El lado equivocado de la historia

Hay que entender que, llegados a este punto de la historia, el principal enemigo que tienen los independentistas catalanes no es Madrid: es Bruselas y, de manera más específica, los tres grandes estados -Alemania, Francia e Italia- que vertebran la Unión Europea.

La razón es evidente: establecer el precedente jurídico que un parlamento «regional» puede decidir y consumar la escisión del Estado del cual forma parte es una bomba de relojería que puede hacer saltar por los aires toda la delicada y laboriosa arquitectura que sustenta el proceso de construcción del edificio europeo, del cual ahora se han conmemorado los 60 años.

Por el lado de Bruselas, la pretensión de organizar un referéndum de independencia en Cataluña no tiene ni tendrá ningún tipo de complicidad. Al contrario, merece un rechazo frontal. Es un problema añadido que amenaza de extenderse a otras «regiones» históricas –¡en el mapa medieval había un montón!- que pueden tener la tentación de seguir el mismo camino.

A todos nos gusta ir con euros en los bolsillos y no tener que cambiar la moneda cada vez que viajamos a Francia, a Holanda, a Italia o a Austria. Disponer de un pasaporte que te permite ir de Barcelona hasta Suecia sin hacer engorrosas colas en las fronteras que cruzamos y formar parte de la entidad geopolítica y geoeconómica más próspera, más libre y más democrática del mundo da seguridad y es motivo de orgullo.

Cataluña, en el siglo XXI, sólo tiene una ventana de oportunidad para aspirar a ser independiente: la destrucción de la Unión Europea y, concretamente, la fractura del bloque Francia/Alemania, alrededor del cual se ha estructurado y desplegado en las últimas décadas el proyecto comunitario. Conociendo la terrible devastación provocada por las guerras napoleónicas, la guerra franco-prusiana, la I Guerra Mundial y la II Guerra Mundial parece inverosímil que podamos especular con un nuevo episodio de ruptura y de enfrentamiento entre Berlín y París.

Pero este próximo domingo, 7 de mayo, hay la segunda vuelta de las presidenciales de Francia. Un hipotético triunfo en las urnas de la candidata Marine Le Pen, que aboga abiertamente por acabar con el proceso de construcción europea, por la restitución de las fronteras y la reimplantación de una moneda propia, provocaría un descalabro colosal en la Unión Europea que podría acabar con su autodestrucción.

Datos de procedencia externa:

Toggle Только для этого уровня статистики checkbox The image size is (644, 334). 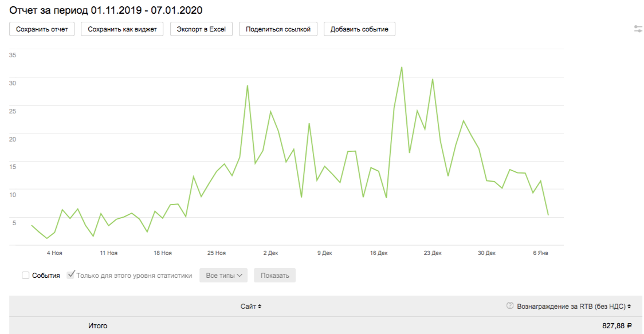[x=71, y=275]
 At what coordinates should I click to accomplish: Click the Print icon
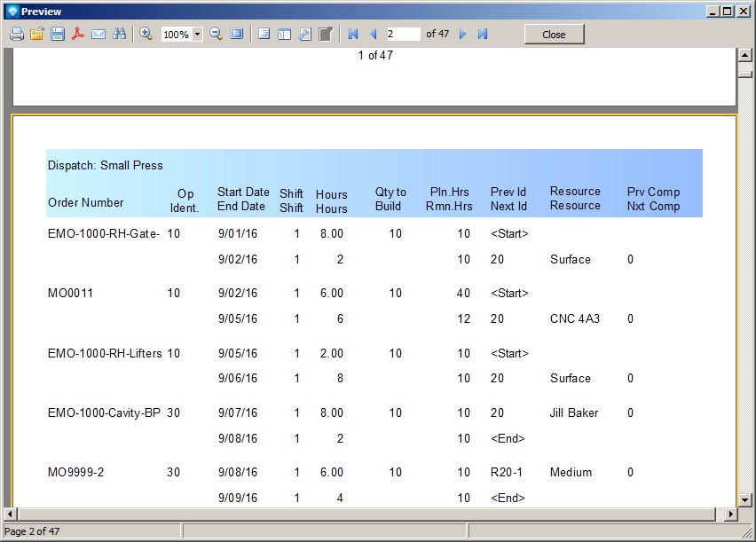point(16,34)
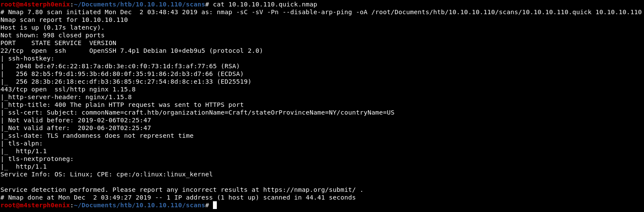The width and height of the screenshot is (644, 212).
Task: Click the RSA hostkey fingerprint line
Action: (x=120, y=66)
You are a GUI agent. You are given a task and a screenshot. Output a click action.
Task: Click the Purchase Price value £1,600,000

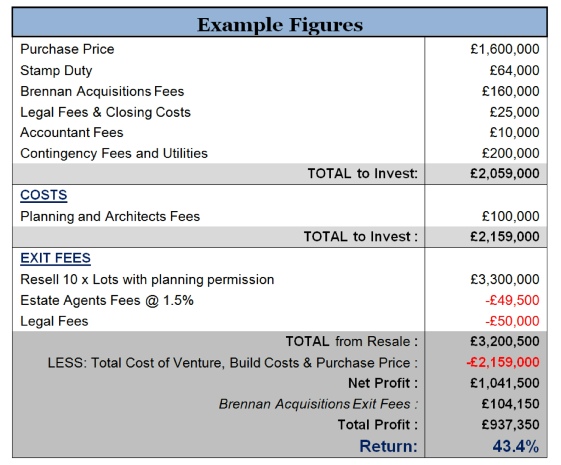(505, 49)
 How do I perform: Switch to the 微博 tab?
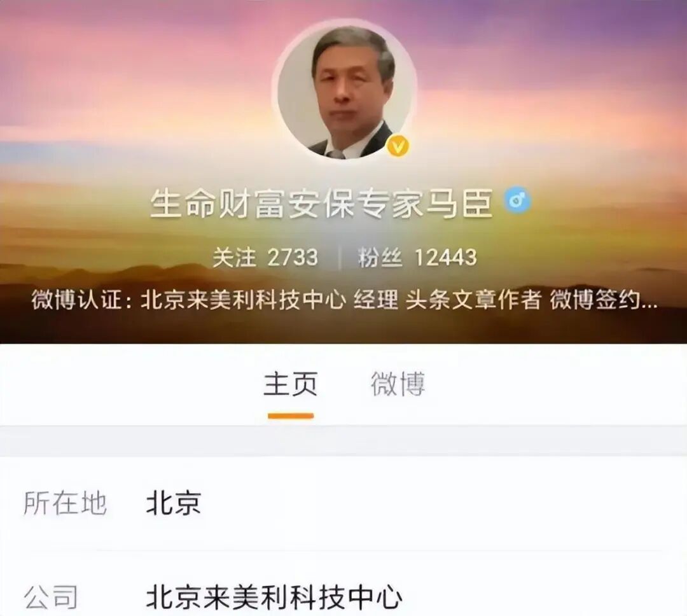pos(398,384)
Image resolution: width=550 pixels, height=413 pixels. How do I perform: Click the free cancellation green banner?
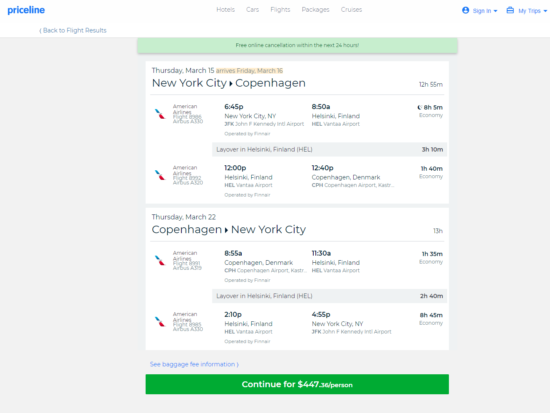coord(297,45)
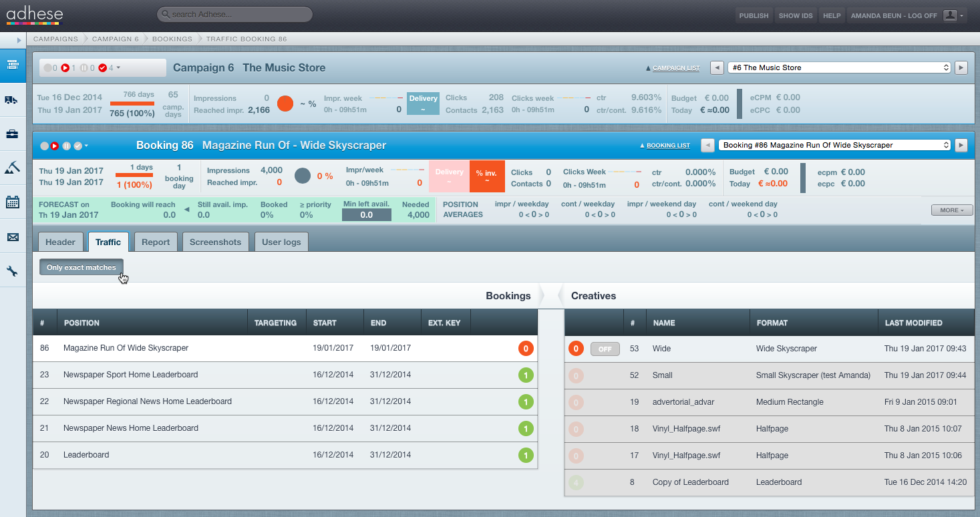
Task: Open the CAMPAIGN LIST link
Action: pyautogui.click(x=675, y=68)
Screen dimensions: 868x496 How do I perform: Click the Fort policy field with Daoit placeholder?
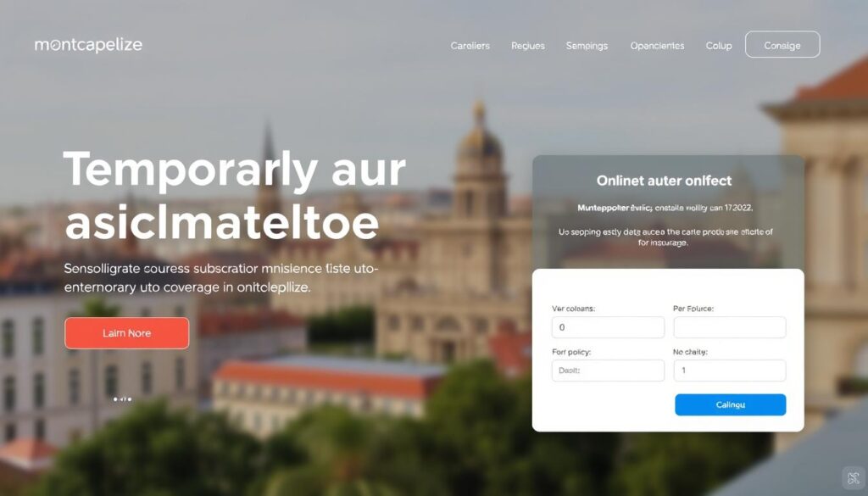[608, 371]
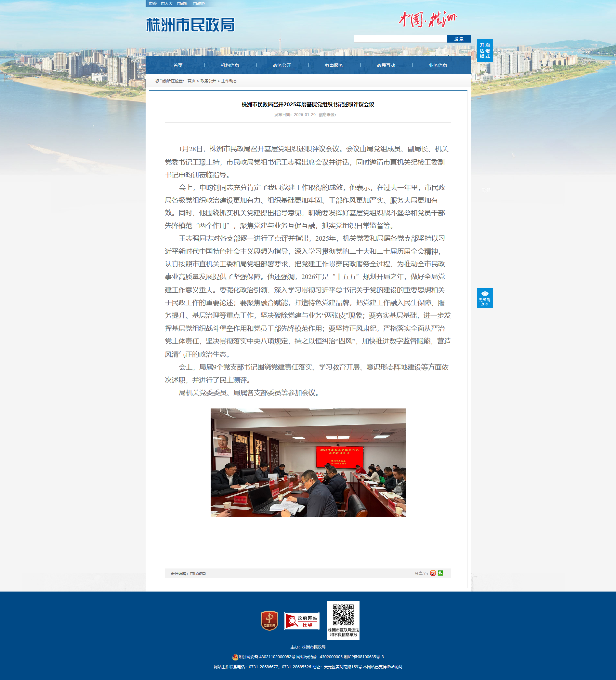Open the 业务信息 navigation menu
616x680 pixels.
pyautogui.click(x=438, y=65)
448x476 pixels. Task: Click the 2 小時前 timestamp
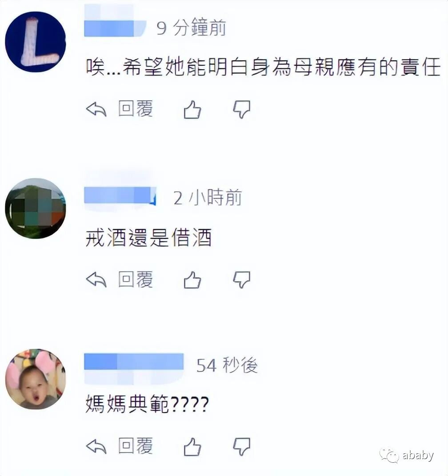pyautogui.click(x=208, y=197)
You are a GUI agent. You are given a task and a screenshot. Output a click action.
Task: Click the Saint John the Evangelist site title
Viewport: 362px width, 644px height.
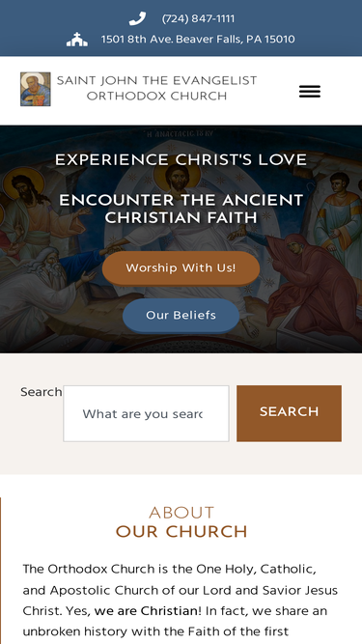pyautogui.click(x=156, y=88)
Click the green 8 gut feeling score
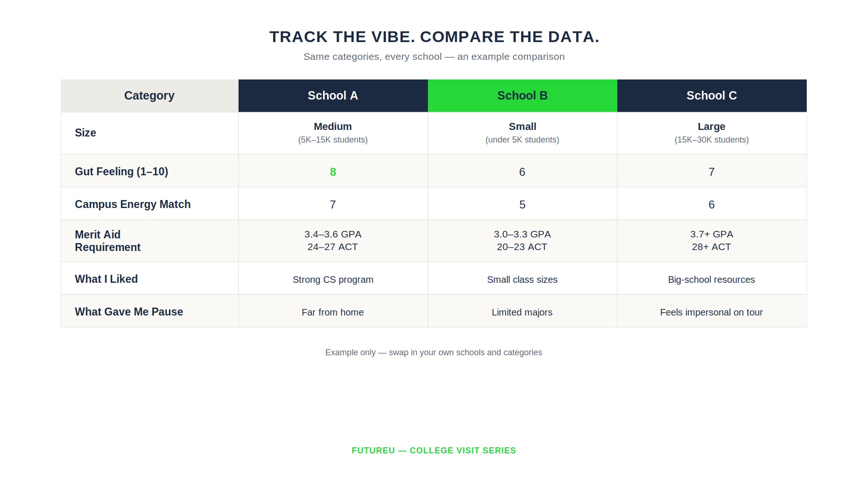868x488 pixels. click(333, 172)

Cataluña conformó su identidad histórica en las postrimerías del siglo IX, gracias a las disputas dinásticas intestinas que provocaron el derrumbamiento del Imperio Carolingio, el antecedente de la actual Unión Europea. Han pasado más de mil años, pero el paralelismo es evidente… y escalofriante. Los independentistas no lo saben -y si lo saben, no lo dicen-, pero su gran esperanza es… ¡la victoria de Marine Le Pen!

Sólo en el escenario de una Europa en fase de decadencia y descomposición –como hace más de mil años- los partidarios de la secesión de Cataluña tendrían la brecha para repetir la desobediencia de Guifré el Pilós que dio pie a la consolidación de una entidad jurídica independiente a partir de los viejos condados pirenaicos. Hoy, como hace más de mil años, la Unión Europea está asediada. No por la presión de los sarracenos, como entonces, sino por la extraña y potente alianza de intereses que han conformado los Estados Unidos de Donald Trump, el Reino Unido de Theresa May, la Rusia de Vladimir Putin y la Turquía de Recep Tayyip Erdogan.

No deja de ser altamente simbólico que en los mítines electorales del candidato Emmanuel Macron ondee la bandera estrellada de la Unión Europea. No es sólo Francia: el futuro de los 500 millones de europeos se juega este próximo domingo. Paradojas de la geopolítica: a los independentistas catalanes –como pasó con Hitler en la II Guerra Mundial- les beneficiaría un triunfo de Marine Le Pen.

Demasiado a menudo, Cataluña ha estado en el lado equivocado de la historia, y este es uno de nuestros trágicos errores que el presidente Josep Tarradellas intentó corregir. Ahora, desde la kermesse de Arenys de Munt y los líos judiciales del clan Pujol, volvemos a estar en esta tesitura.